§ DATA
------------------------------------
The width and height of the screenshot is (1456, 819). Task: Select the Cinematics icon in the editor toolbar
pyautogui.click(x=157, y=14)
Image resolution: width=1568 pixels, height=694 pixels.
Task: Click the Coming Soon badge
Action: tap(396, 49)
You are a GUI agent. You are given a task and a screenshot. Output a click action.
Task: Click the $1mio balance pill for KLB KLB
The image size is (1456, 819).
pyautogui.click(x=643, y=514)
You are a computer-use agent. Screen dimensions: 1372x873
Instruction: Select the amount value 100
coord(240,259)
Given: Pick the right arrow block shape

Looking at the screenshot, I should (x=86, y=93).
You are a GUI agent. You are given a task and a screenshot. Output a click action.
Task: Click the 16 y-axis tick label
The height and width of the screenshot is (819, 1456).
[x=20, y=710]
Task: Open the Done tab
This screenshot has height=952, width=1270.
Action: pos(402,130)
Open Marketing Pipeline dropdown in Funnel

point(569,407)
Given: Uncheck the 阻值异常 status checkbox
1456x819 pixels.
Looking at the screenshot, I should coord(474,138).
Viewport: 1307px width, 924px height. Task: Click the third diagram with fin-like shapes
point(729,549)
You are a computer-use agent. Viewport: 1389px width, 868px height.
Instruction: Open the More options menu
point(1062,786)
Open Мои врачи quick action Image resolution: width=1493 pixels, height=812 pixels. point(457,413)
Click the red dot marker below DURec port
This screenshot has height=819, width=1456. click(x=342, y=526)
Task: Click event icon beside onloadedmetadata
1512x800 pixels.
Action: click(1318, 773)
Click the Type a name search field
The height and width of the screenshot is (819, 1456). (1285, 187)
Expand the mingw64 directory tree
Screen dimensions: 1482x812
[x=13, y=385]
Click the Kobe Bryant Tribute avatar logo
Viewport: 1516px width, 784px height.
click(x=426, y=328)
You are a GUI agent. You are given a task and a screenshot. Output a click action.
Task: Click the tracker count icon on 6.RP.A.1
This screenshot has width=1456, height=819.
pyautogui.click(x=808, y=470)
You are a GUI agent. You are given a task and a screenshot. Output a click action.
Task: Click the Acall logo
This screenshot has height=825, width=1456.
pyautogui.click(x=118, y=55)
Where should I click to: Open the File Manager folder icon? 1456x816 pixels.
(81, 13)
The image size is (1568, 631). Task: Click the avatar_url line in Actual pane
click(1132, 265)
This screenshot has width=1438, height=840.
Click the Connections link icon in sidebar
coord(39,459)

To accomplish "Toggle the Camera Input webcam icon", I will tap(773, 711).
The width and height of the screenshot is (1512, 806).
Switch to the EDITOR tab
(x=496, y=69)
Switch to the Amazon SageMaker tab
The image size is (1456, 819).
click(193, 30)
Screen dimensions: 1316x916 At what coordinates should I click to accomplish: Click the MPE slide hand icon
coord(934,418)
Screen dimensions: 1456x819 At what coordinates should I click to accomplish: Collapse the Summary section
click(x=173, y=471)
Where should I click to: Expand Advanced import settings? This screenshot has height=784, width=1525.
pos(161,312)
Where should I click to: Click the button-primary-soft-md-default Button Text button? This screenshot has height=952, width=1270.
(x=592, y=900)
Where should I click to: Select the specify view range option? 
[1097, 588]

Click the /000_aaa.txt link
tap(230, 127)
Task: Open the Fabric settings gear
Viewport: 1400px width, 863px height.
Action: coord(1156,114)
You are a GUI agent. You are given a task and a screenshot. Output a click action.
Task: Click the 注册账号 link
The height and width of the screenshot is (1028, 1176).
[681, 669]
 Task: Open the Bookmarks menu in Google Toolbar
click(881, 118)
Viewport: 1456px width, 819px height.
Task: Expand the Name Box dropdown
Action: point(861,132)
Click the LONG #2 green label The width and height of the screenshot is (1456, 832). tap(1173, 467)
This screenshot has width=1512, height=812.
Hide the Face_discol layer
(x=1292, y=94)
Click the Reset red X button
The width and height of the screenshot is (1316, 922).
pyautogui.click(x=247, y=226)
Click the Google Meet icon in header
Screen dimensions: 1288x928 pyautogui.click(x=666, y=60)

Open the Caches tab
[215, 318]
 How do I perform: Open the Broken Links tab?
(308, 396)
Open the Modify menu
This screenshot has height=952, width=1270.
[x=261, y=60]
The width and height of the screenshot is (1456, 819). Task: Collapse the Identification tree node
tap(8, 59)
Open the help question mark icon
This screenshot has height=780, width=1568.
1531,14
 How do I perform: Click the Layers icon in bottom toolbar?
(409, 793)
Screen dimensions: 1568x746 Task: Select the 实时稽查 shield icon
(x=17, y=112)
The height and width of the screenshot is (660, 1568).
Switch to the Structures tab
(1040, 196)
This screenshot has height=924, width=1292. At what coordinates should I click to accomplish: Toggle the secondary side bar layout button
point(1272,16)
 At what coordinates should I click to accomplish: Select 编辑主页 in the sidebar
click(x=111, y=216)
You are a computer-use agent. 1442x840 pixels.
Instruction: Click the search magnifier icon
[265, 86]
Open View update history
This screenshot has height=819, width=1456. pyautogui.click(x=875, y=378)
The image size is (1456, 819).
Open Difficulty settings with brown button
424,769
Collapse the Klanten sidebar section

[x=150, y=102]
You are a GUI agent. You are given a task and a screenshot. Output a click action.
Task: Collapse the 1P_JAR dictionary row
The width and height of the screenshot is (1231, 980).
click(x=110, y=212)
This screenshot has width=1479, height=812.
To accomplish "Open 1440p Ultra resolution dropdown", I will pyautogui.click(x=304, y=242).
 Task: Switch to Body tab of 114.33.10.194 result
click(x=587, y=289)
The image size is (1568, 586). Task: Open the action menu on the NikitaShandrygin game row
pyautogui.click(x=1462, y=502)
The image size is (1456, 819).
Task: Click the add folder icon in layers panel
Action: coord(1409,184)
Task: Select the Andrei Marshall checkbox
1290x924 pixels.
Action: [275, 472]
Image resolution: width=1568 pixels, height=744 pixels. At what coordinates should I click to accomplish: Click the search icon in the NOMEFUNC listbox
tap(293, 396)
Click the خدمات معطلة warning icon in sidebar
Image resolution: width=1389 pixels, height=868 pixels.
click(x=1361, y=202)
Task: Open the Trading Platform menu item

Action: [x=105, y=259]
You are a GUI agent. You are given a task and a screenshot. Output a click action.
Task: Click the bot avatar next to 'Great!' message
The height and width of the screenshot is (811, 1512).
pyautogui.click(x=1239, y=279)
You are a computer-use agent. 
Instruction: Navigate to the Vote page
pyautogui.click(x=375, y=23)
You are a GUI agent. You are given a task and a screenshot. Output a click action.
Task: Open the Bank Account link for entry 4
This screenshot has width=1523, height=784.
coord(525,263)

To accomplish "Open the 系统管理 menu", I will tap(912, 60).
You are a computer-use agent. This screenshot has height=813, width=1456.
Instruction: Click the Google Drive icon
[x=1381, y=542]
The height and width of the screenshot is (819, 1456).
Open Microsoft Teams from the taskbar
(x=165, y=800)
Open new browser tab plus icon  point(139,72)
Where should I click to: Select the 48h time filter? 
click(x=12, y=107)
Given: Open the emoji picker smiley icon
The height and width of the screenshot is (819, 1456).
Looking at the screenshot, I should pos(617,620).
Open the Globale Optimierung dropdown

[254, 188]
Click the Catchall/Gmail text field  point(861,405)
------------------------------------
§ WORK INSTRUCTION
Could you reproduce every record exactly as written?

§ RESPONSE TO THE TASK
The width and height of the screenshot is (1456, 819). Task: Select the Cinematics icon in the editor toolbar
pyautogui.click(x=157, y=14)
Image resolution: width=1568 pixels, height=694 pixels.
Task: Click the Coming Soon badge
Action: tap(396, 49)
You are a GUI agent. You are given a task and a screenshot. Output a click action.
Task: Click the $1mio balance pill for KLB KLB
The image size is (1456, 819).
pyautogui.click(x=643, y=514)
You are a computer-use agent. Screen dimensions: 1372x873
Instruction: Select the amount value 100
coord(240,259)
Given: Pick the right arrow block shape

Looking at the screenshot, I should (x=86, y=93).
You are a GUI agent. You are given a task and a screenshot. Output a click action.
Task: Click the 16 y-axis tick label
The height and width of the screenshot is (819, 1456).
[x=20, y=710]
Task: Open the Done tab
This screenshot has height=952, width=1270.
Action: pos(402,130)
Open Marketing Pipeline dropdown in Funnel

point(569,407)
Given: Uncheck the 阻值异常 status checkbox
1456x819 pixels.
Looking at the screenshot, I should coord(474,138).
Viewport: 1307px width, 924px height. Task: Click the third diagram with fin-like shapes
point(729,549)
You are a computer-use agent. Viewport: 1389px width, 868px height.
Instruction: Open the More options menu
point(1062,786)
Open Мои врачи quick action Image resolution: width=1493 pixels, height=812 pixels. point(457,413)
Click the red dot marker below DURec port
This screenshot has height=819, width=1456. click(x=342, y=526)
Task: Click event icon beside onloadedmetadata
1512x800 pixels.
Action: click(1318, 773)
Click the Type a name search field
The height and width of the screenshot is (819, 1456). (1285, 187)
Expand the mingw64 directory tree
Screen dimensions: 1482x812
[x=13, y=385]
Click the Kobe Bryant Tribute avatar logo
Viewport: 1516px width, 784px height.
click(x=426, y=328)
You are a GUI agent. You are given a task and a screenshot. Output a click action.
Task: Click the tracker count icon on 6.RP.A.1
This screenshot has width=1456, height=819.
pyautogui.click(x=808, y=470)
You are a GUI agent. You are given a task and a screenshot. Output a click action.
Task: Click the Acall logo
This screenshot has height=825, width=1456.
pyautogui.click(x=118, y=55)
Where should I click to: Open the File Manager folder icon? 1456x816 pixels.
(81, 13)
The image size is (1568, 631). Task: Click the avatar_url line in Actual pane
click(1132, 265)
This screenshot has width=1438, height=840.
Click the Connections link icon in sidebar
coord(39,459)

To accomplish "Toggle the Camera Input webcam icon", I will tap(773, 711).
The width and height of the screenshot is (1512, 806).
Switch to the EDITOR tab
(x=496, y=69)
Switch to the Amazon SageMaker tab
The image size is (1456, 819).
click(193, 30)
Screen dimensions: 1316x916 At what coordinates should I click to accomplish: Click the MPE slide hand icon
coord(934,418)
Screen dimensions: 1456x819 At what coordinates should I click to accomplish: Collapse the Summary section
click(x=173, y=471)
Where should I click to: Expand Advanced import settings? This screenshot has height=784, width=1525.
pos(161,312)
Where should I click to: Click the button-primary-soft-md-default Button Text button? This screenshot has height=952, width=1270.
(x=592, y=900)
Where should I click to: Select the specify view range option? 
[1097, 588]

Click the /000_aaa.txt link
tap(230, 127)
Task: Open the Fabric settings gear
Viewport: 1400px width, 863px height.
Action: coord(1156,114)
You are a GUI agent. You are given a task and a screenshot. Output a click action.
Task: Click the 注册账号 link
The height and width of the screenshot is (1028, 1176).
[681, 669]
 Task: Open the Bookmarks menu in Google Toolbar
click(881, 118)
Viewport: 1456px width, 819px height.
Task: Expand the Name Box dropdown
Action: point(861,132)
Click the LONG #2 green label The width and height of the screenshot is (1456, 832). tap(1173, 467)
This screenshot has width=1512, height=812.
Hide the Face_discol layer
(x=1292, y=94)
Click the Reset red X button
The width and height of the screenshot is (1316, 922).
pyautogui.click(x=247, y=226)
Click the Google Meet icon in header
Screen dimensions: 1288x928 pyautogui.click(x=666, y=60)

Open the Caches tab
[215, 318]
 How do I perform: Open the Broken Links tab?
(308, 396)
Open the Modify menu
This screenshot has height=952, width=1270.
[x=261, y=60]
The width and height of the screenshot is (1456, 819). Task: Collapse the Identification tree node
tap(8, 59)
Open the help question mark icon
This screenshot has height=780, width=1568.
1531,14
 How do I perform: Click the Layers icon in bottom toolbar?
(409, 793)
Screen dimensions: 1568x746 Task: Select the 实时稽查 shield icon
(x=17, y=112)
The height and width of the screenshot is (660, 1568).
Switch to the Structures tab
(1040, 196)
This screenshot has height=924, width=1292. At what coordinates should I click to accomplish: Toggle the secondary side bar layout button
point(1272,16)
 At what coordinates should I click to accomplish: Select 编辑主页 in the sidebar
click(x=111, y=216)
You are a computer-use agent. 1442x840 pixels.
Instruction: Click the search magnifier icon
[265, 86]
Open View update history
This screenshot has height=819, width=1456. pyautogui.click(x=875, y=378)
The image size is (1456, 819).
Open Difficulty settings with brown button
424,769
Collapse the Klanten sidebar section

[x=150, y=102]
You are a GUI agent. You are given a task and a screenshot. Output a click action.
Task: Collapse the 1P_JAR dictionary row
The width and height of the screenshot is (1231, 980).
click(x=110, y=212)
This screenshot has width=1479, height=812.
To accomplish "Open 1440p Ultra resolution dropdown", I will pyautogui.click(x=304, y=242).
 Task: Switch to Body tab of 114.33.10.194 result
click(x=587, y=289)
The image size is (1568, 586). Task: Open the action menu on the NikitaShandrygin game row
pyautogui.click(x=1462, y=502)
The image size is (1456, 819).
Task: Click the add folder icon in layers panel
Action: coord(1409,184)
Task: Select the Andrei Marshall checkbox
1290x924 pixels.
Action: [275, 472]
Image resolution: width=1568 pixels, height=744 pixels. At what coordinates should I click to accomplish: Click the search icon in the NOMEFUNC listbox
tap(293, 396)
Click the خدمات معطلة warning icon in sidebar
Image resolution: width=1389 pixels, height=868 pixels.
click(x=1361, y=202)
Task: Open the Trading Platform menu item

Action: [x=105, y=259]
You are a GUI agent. You are given a task and a screenshot. Output a click action.
Task: Click the bot avatar next to 'Great!' message
The height and width of the screenshot is (811, 1512).
pyautogui.click(x=1239, y=279)
You are a computer-use agent. 
Instruction: Navigate to the Vote page
pyautogui.click(x=375, y=23)
You are a GUI agent. You are given a task and a screenshot. Output a click action.
Task: Open the Bank Account link for entry 4
This screenshot has width=1523, height=784.
coord(525,263)

To accomplish "Open the 系统管理 menu", I will tap(912, 60).
You are a computer-use agent. This screenshot has height=813, width=1456.
Instruction: Click the Google Drive icon
[x=1381, y=542]
The height and width of the screenshot is (819, 1456).
Open Microsoft Teams from the taskbar
(x=165, y=800)
Open new browser tab plus icon  point(139,72)
Where should I click to: Select the 48h time filter? 
click(x=12, y=107)
Given: Open the emoji picker smiley icon
The height and width of the screenshot is (819, 1456).
Looking at the screenshot, I should pos(617,620).
Open the Globale Optimierung dropdown

[254, 188]
Click the Catchall/Gmail text field  point(861,405)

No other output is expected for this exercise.